Al contrario que otros planetas o satélites del Sistema Solar, que se consideran como posibles candidatos para la existencia de vida, Venus ha sido explorado sólo parcialmente por las sondas espaciales. Esto se debe a su naturaleza: está cubierto de nubes compuestas principalmente de ácido sulfúrico, y su atmósfera contiene sobre todo dióxido de carbono, el conocido gas de efecto invernadero. El resultado es que la temperatura media de su superficie es de unos 470 grados centígrados. Además, la presión atmosférica en su superficie es similar a la que sentiríamos si estuviéramos a 1.600 metros debajo del agua. De ese panorama desolador se salvan las nubes que se hallan a 50 kilómetros de altura, nivel en el que la temperatura es comparable a la de la superficie de la Tierra; de ahí que la hipótesis de que existan allí formas de vida sea plausible.

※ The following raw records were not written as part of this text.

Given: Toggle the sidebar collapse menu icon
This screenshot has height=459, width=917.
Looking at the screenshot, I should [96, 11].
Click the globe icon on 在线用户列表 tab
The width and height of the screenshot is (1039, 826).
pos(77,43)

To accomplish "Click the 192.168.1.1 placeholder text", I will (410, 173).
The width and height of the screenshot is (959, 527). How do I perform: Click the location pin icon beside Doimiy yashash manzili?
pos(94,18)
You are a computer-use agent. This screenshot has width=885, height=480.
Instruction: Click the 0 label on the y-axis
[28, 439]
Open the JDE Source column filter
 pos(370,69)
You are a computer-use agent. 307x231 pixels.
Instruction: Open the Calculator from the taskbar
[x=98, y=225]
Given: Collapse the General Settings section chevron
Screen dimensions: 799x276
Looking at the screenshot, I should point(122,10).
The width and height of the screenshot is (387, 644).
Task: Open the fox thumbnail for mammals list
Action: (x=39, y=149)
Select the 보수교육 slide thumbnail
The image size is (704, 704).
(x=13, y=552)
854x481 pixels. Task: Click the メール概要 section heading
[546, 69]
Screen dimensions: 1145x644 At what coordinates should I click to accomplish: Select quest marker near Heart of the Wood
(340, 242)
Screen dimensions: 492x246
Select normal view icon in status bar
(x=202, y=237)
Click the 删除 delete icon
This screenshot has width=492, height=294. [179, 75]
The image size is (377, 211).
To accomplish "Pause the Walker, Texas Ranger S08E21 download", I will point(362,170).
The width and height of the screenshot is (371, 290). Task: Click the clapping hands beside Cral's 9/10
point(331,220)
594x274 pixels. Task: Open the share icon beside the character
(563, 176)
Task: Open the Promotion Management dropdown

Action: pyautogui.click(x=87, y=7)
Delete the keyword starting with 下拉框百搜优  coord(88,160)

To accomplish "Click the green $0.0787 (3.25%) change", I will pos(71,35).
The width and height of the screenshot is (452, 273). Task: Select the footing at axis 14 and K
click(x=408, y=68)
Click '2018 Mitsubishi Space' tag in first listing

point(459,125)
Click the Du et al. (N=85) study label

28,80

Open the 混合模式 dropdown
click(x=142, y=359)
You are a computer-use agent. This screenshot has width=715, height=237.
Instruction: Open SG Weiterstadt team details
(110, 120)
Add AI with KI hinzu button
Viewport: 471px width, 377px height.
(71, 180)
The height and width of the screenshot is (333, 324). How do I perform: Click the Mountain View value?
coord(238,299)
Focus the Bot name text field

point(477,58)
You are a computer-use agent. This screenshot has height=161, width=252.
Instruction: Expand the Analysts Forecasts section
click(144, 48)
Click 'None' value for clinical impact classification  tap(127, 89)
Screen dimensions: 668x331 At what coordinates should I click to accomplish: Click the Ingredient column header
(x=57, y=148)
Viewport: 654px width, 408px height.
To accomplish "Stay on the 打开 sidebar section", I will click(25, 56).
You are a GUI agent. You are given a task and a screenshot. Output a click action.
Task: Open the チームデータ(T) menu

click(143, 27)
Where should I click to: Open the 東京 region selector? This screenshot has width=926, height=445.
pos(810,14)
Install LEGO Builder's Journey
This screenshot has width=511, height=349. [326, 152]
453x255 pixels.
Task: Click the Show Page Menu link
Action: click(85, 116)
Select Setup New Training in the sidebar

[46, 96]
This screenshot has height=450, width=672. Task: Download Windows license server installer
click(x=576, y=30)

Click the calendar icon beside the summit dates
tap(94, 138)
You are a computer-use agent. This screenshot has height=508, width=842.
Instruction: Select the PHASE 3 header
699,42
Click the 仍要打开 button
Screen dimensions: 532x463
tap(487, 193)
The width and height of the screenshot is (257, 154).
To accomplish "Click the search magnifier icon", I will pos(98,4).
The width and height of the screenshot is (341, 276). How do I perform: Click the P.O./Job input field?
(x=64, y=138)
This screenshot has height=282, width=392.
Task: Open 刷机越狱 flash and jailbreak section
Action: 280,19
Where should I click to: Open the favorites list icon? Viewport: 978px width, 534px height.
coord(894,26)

Fue precisamente Sagan quien propuso que en Venus se produce un efecto invernadero. Lo hizo en su tesis doctoral titulada Estudios físicos de planetas (Universidad de Chicago, 1960), y el vehículo espacial soviético Venera IV en 1967 y las dos sondas estadounidenses Pioneer Venus, lanzadas en 1978, confirmaron su idea. La búsqueda de vida en el Universo, incluida la vida inteligente, fue uno de los temas más cercanos a su corazón. En 1966 publicó junto con el astrónomo soviético Iósif Shklovski (1916-1985) un libro de referencia en el campo astrobiológico: Intelligent Life in the Universe (Vida inteligente en el Universo), en el que no olvidaban tratar el caso de Venus, aunque no tuviesen esperanza de que allí existiese algún tipo de vida “inteligente”. Después de señalar que la esperanza de encontrar vida en la superficie de Venus era muy pequeña, escribían: “Las nubes de agua citereas [Citerea, diosa de la hermosura y madre del amor y de las gracias, es otro de los nombres de Venus] son, tal vez, otra historia. Están a temperaturas moderadas, bañadas por la luz del Sol, conteniendo abundante agua y en ellas deben existir pequeñas cantidades de minerales transportados por convección desde la superficie del planeta. Es posible imaginar organismos que desarrollen todo su ciclo de vida en semejante medio”.
Me puedo imaginar lo mucho que Sagan habría disfrutado de haber conocido esta noticia. Y si un cáncer no hubiese acabado con su vida —ahora tendría 86 años— probablemente continuaría siendo lo suficiente buen científico como para saber que aún quedan no pocos años para estar seguros de que exista algún tipo de vida en la atmósfera de Venus.